Christie’s has a long history in India beginning in 1760s when Indian art was first included in our auctions and sales of Indian art have continued ever since. Our office in Mumbai opened in 1994 and we have held regular international sales of Modern and Contemporary South Asian art since 1995. More recently, we have supported the India Art Fair in Delhi (earlier this year) and partnered with The British Council for ‘Homelands’, a touring exhibition of contemporary art, to New Delhi, Mumbai, Kolkata and Bengaluru. The decision to hold auctions at this time is a reflection of the strong momentum in the domestic art marketplace, the increased international appeal of Indian art and the growing participation of Indian collectors across international sale categories.

On Indian art market

We believe India is a dynamic growth market with great potential, and wish to connect it with Christie’s activities around the world. We believe that India, Indian collectors and Indian art will increasingly become a significant contribution to the future growth of Christie’s internationally. Over the past 10 years, Christie’s Indian client base has increased four-fold. Indian clients have shown interest in a diverse range of collecting categories. This is in addition to continue to buy Indian art, a trend we have seen repeated in other growth markets.

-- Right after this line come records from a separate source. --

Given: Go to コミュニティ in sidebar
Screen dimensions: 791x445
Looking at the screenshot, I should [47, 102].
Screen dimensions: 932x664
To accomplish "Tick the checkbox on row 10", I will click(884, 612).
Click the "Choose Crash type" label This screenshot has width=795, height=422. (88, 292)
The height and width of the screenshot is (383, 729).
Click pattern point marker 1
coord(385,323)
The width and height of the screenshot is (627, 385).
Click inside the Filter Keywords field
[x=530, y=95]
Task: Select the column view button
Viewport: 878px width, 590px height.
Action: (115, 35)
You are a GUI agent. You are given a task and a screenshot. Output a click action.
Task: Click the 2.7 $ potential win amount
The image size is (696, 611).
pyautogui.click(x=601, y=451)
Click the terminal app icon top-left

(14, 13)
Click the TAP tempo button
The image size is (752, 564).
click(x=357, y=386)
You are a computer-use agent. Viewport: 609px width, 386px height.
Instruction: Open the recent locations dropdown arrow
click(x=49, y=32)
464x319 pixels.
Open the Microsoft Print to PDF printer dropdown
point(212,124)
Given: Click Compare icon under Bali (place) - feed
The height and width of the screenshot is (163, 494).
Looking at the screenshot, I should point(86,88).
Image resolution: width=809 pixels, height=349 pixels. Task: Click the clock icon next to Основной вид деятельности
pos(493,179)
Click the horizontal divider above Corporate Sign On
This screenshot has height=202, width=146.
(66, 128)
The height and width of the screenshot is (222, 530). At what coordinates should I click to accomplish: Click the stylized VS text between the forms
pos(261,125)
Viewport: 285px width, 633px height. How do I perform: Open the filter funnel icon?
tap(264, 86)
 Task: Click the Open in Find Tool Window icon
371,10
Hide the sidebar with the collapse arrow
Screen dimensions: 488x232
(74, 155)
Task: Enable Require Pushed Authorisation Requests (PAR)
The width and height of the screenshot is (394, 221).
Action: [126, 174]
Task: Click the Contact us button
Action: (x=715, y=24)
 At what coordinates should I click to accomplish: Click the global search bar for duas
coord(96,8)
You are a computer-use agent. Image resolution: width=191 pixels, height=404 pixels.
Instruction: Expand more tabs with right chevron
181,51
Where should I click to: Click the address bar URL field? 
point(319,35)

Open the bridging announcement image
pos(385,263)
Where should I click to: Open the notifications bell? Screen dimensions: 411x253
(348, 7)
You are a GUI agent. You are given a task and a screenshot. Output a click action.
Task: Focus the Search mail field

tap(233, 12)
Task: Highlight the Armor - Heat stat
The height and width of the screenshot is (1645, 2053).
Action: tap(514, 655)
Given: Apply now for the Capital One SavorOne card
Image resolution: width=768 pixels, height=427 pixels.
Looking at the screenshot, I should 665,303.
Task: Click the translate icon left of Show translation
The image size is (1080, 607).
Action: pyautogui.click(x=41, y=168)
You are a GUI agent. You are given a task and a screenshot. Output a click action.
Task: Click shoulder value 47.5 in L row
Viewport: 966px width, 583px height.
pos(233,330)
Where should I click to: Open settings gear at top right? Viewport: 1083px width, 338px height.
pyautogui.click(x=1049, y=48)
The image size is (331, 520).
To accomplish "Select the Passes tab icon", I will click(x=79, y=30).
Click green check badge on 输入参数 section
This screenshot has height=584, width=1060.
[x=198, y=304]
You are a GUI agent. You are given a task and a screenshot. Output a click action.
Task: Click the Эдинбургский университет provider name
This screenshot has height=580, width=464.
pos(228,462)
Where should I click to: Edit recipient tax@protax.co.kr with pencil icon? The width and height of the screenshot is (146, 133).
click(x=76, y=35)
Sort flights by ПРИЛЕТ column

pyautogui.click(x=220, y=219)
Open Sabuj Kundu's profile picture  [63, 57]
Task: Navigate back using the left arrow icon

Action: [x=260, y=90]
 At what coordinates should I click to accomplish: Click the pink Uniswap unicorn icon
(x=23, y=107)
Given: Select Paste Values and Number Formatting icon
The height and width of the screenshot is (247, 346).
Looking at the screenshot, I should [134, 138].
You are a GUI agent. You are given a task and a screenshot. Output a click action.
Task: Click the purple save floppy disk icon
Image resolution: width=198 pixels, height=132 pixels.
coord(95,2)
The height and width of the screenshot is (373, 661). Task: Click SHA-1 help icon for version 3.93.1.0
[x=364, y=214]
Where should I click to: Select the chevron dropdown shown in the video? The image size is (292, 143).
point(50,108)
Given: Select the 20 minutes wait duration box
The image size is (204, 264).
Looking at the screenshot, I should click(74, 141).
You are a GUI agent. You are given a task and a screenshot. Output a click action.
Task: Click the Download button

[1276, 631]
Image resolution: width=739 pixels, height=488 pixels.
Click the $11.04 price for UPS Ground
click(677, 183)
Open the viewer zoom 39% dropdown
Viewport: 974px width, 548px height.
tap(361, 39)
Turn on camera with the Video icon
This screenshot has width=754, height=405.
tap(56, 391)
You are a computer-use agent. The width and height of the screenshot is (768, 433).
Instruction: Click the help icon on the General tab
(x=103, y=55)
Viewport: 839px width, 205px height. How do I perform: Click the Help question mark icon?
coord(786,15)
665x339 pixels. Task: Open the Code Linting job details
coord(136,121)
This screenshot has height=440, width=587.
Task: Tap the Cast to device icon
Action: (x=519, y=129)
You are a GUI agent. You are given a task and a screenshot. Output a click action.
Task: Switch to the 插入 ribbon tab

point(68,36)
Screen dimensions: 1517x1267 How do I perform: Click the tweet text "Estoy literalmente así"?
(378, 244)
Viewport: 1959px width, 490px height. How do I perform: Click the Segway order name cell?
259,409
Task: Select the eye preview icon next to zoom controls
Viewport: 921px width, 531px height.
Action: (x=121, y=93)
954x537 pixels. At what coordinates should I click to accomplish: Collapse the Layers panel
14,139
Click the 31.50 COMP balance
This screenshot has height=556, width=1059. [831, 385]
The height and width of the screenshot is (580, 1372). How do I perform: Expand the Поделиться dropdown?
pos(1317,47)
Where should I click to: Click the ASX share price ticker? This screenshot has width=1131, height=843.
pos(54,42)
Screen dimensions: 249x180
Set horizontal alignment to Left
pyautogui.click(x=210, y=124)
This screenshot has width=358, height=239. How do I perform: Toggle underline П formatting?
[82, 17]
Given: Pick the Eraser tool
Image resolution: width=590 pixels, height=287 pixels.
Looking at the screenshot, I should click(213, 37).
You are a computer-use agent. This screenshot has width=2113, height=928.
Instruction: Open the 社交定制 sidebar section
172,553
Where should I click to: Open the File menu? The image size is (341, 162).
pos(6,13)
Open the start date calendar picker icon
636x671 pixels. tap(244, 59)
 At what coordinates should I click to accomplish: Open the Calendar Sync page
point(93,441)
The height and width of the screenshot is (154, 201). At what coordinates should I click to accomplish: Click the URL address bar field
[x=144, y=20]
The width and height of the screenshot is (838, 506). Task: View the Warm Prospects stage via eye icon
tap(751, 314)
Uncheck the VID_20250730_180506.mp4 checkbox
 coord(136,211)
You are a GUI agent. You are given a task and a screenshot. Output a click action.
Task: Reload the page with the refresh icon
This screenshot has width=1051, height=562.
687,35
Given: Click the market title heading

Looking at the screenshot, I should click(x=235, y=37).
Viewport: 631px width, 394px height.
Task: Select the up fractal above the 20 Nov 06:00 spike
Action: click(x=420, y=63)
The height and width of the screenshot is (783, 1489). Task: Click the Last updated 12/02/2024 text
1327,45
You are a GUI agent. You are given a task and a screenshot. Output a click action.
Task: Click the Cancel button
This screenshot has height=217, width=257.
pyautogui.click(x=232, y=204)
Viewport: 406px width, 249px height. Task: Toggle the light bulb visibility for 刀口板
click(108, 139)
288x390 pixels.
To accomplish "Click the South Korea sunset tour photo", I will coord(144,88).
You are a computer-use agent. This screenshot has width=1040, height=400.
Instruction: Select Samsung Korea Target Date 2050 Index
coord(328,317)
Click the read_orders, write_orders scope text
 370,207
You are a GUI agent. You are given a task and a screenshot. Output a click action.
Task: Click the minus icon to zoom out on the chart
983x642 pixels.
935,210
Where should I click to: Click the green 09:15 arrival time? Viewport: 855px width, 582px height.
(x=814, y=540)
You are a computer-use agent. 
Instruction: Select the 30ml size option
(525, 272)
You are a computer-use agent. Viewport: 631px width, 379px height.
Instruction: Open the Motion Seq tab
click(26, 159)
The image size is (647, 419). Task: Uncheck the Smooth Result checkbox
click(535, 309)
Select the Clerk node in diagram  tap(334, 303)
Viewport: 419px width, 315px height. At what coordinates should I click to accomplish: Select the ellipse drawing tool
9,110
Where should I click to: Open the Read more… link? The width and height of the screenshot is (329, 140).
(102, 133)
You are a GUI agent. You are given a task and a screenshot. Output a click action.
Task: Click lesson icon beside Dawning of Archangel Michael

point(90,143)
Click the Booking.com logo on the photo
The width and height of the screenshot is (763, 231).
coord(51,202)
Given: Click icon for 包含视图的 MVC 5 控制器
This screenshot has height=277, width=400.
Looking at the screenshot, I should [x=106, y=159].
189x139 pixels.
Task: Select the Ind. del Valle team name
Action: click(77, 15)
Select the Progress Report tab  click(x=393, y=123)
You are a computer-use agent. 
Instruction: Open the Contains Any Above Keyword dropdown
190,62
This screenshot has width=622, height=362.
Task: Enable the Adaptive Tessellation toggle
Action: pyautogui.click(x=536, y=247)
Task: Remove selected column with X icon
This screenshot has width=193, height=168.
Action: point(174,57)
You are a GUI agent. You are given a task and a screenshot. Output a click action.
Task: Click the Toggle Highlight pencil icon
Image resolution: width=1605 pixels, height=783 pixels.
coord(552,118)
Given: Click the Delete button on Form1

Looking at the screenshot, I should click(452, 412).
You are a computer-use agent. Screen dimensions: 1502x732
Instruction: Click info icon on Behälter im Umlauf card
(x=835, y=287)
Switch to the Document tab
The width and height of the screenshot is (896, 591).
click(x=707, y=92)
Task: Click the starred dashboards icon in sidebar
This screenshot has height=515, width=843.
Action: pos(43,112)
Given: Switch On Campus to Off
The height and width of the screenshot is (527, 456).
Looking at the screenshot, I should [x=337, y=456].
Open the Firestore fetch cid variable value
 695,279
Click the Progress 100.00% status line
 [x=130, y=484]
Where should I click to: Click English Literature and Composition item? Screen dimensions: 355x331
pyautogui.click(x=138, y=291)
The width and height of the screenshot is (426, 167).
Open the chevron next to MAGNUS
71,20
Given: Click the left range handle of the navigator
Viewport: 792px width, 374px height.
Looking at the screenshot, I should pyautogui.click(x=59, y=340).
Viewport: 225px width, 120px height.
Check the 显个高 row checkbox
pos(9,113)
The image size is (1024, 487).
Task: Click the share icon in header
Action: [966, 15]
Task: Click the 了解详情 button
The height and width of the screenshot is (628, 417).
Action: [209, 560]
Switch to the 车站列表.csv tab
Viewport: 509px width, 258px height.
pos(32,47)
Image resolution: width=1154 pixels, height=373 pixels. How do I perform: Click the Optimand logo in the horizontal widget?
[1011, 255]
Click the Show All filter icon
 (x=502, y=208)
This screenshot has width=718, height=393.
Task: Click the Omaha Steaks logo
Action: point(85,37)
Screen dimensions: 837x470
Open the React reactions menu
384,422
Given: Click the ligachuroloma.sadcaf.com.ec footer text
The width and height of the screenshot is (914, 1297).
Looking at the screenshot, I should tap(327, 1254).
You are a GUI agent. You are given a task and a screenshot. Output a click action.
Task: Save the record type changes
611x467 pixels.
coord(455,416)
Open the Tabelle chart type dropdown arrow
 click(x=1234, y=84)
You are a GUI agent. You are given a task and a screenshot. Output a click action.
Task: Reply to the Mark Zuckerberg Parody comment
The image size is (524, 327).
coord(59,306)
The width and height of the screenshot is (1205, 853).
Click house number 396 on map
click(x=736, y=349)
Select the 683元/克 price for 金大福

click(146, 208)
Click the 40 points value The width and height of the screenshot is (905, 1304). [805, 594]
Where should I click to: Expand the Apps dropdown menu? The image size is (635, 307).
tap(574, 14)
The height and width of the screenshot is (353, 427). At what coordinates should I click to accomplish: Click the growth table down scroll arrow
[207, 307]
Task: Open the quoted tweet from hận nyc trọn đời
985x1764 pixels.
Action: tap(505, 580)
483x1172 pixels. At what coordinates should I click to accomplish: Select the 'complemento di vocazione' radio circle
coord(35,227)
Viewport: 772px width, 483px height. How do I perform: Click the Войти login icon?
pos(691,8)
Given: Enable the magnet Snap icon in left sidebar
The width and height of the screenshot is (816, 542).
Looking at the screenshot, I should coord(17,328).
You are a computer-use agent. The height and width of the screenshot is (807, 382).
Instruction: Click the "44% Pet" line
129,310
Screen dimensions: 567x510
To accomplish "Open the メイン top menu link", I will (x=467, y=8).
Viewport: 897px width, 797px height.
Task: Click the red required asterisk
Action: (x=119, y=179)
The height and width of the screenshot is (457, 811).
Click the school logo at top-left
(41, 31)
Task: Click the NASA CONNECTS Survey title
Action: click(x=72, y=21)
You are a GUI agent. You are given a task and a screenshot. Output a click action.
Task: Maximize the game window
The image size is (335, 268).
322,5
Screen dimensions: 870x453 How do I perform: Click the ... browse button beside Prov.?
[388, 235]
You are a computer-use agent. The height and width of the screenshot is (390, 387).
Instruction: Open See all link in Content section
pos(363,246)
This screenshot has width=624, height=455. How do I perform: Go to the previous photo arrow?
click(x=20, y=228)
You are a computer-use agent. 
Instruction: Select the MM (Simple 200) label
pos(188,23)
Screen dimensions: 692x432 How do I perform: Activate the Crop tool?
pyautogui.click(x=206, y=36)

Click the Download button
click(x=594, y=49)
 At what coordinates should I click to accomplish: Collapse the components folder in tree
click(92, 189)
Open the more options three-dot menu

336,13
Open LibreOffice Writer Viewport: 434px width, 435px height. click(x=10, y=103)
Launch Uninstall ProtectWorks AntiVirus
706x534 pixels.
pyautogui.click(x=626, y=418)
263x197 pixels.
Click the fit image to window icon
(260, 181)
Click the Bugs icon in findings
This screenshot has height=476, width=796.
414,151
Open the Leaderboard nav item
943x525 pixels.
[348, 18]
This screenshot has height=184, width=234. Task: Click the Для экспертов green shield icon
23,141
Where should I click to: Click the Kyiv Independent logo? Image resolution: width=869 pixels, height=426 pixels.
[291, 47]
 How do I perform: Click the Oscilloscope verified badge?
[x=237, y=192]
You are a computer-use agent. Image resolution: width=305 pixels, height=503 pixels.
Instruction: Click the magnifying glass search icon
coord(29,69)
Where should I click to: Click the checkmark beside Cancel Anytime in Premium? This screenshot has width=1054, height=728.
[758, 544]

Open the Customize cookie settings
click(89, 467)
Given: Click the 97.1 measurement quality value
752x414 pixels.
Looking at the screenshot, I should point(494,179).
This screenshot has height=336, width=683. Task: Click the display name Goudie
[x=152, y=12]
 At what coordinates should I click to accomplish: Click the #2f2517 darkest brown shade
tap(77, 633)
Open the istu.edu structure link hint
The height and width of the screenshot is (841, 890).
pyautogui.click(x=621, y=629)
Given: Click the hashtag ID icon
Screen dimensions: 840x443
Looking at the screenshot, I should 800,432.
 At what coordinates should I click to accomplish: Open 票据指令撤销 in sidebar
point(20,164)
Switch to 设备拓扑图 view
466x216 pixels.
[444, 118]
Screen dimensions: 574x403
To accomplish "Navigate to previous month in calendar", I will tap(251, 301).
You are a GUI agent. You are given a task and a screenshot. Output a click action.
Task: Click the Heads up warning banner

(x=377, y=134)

On its significance for Indian art

It has long been our wish to hold sales in India but we have taken the time to ensure we fully understand what buyers within India are looking for and have all of the necessary licenses to operate.

As in other growth markets where we hold sales, such as our successful operation in Dubai, a responsible international auctioneer who sees their role for the long term, has an important part to play in attracting the attention of an global group of passionate and committed collectors. Our auctions can also lend this same support to young artists by providing them with an international platform for their work to be shown. It is this wide reach, combined with nearly 20 year experience operating in India that has helped to inform our latest commitment to India.

On its distinctive Indian character

Christie’s sales in India will allow our Indian-based clients more direct access to our global network and expertise. Indian collectors, especially those new to the art market, will have the opportunity to participate in our auctions, without having to travel overseas. Our presence in India will also increase public awareness towards art and collecting and enhance the circulation of Indian artworks within the country which will be beneficial not only to our sales in London and New York, but also to the art industry globally.


Besides Christie’s, other market leader Sotheby’s has also been active in India for many years now.

Bonham’s, is yet another international auction house, which announced the appointment of Gayatri Juneja, as its India representative, indicating the London auctioneer’s renewed interest in India.

Among the Indian players there is Osian’s, Saffronart, an online auctioneer which conducts numerous sales through the year, and Siddhartha Tagore’s Art Bull.